A portion of women have reported mental health side effects. “Their mood went up or down, and they didn’t feel like themselves and they didn’t like it so they didn’t want to continue it,” Dr Daly says.

“I go along with whatever women say and offer alternatives. But it is a shame for diseases like endometriosis, there are no real non-hormonal suppressive treatments yet. It is a hormone-dependent disease, so it would be great to see research into alternative drugs for that.”

Muir agrees that there is a need for better contraception options, too. She refers to recent studies around a non-hormonal male contraceptive pill called YCT-529, and a sperm-blocking injectable gel dubbed the “temporary vasectomy”, both of which are currently in clinical testing.

“There [are] quite a few things [being developed] for men that are a lot better than what we have,” Muir says. “But we’re in a sort of U-bend of neglect for women with contraception that really needs to change. We could be doing far, far better.”

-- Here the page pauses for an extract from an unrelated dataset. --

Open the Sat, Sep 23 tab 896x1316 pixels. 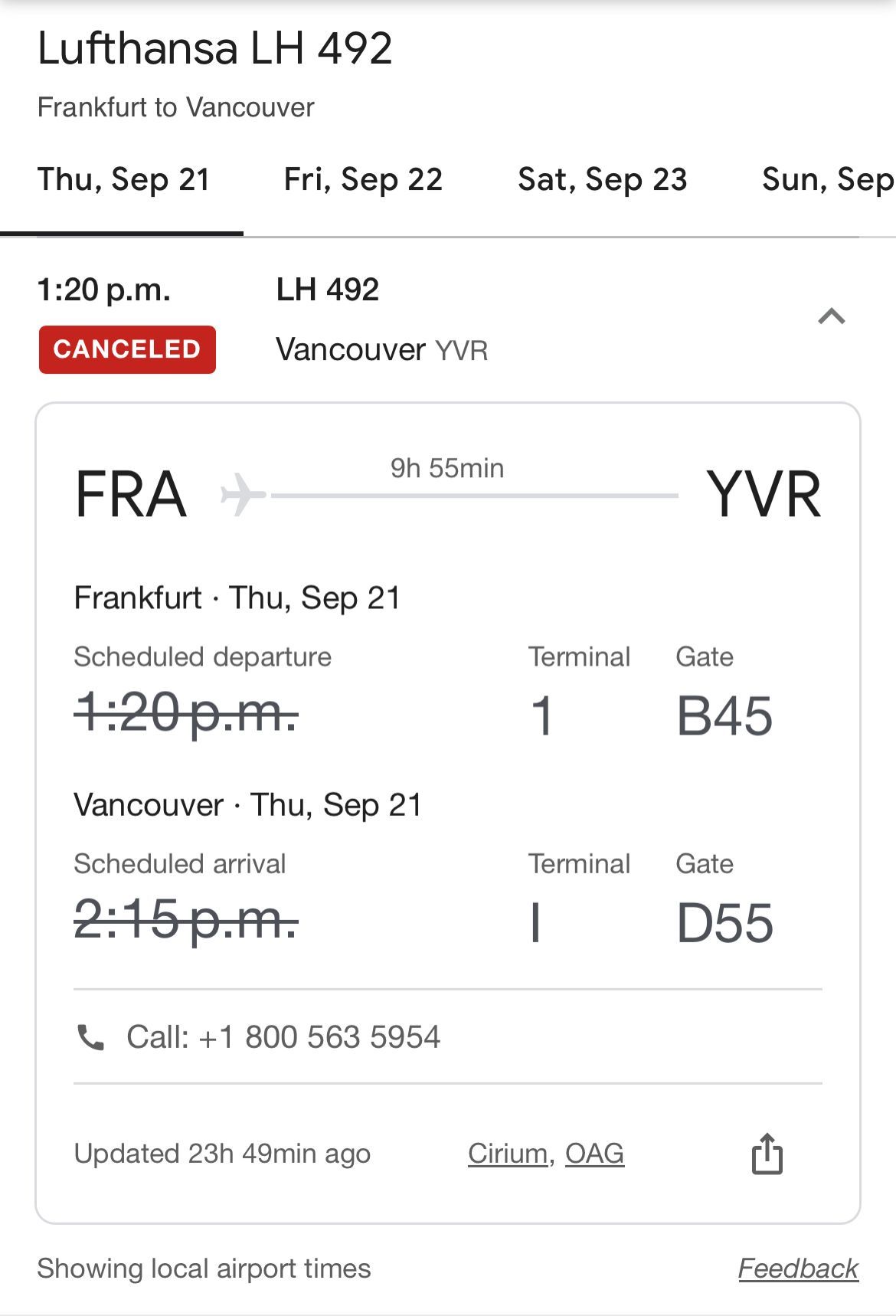[x=603, y=180]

Annabel Biddulph: 'When I came off the hormonal birth control, everything became so much better.' Photograph: Alan Betson
Annabel Biddulph: 'When I came off the hormonal birth control, everything became so much better.' Photograph: Alan Betson

Annabel Biddulph, a law student studying at Technological University Dublin, also believes women are neglected when it comes to contraceptive options. She was on the combined pill from age 16 to 20.

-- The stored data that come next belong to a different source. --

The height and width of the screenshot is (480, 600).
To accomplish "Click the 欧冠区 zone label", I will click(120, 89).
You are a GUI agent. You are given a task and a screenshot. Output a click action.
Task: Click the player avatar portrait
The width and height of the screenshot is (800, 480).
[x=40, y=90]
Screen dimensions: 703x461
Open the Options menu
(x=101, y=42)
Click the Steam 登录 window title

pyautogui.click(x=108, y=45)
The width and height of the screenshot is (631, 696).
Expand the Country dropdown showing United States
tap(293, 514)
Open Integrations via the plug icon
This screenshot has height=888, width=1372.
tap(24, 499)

At that point, she says, “I realised it was doing more harm than good” so she changed to the progesterone-only pill which was “absolutely awful”.

“I suffer badly with premenstrual anxiety. I ended up really anxious all the time. My depression got really bad,” Biddulph says.

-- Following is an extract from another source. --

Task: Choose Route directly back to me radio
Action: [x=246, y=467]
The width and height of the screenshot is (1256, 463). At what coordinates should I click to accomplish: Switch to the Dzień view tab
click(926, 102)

She then tried the bar, which lasts for three years, but she had it removed after one. She has been “au naturel” – tracking her cycle – ever since, in combination with condom use.

The 22-year-old says she is “pretty chill” about tracking her cycle. “As long as you’re doing everything right you’re fine. I know my body very well. I know when I’m ovulating. I know when my downtimes are. I’m very careful.”

Some of the other side effects she experienced while on hormonal birth control, she says, were tension headaches, joint pain, weight gain and hair loss.

“You get told you’re going to have side effects but they won’t be as bad as what we’re trying to remedy. But for me, it’s so much worse. I’m much hier now without it.

“When I came off the hormonal birth control, everything became so much better.”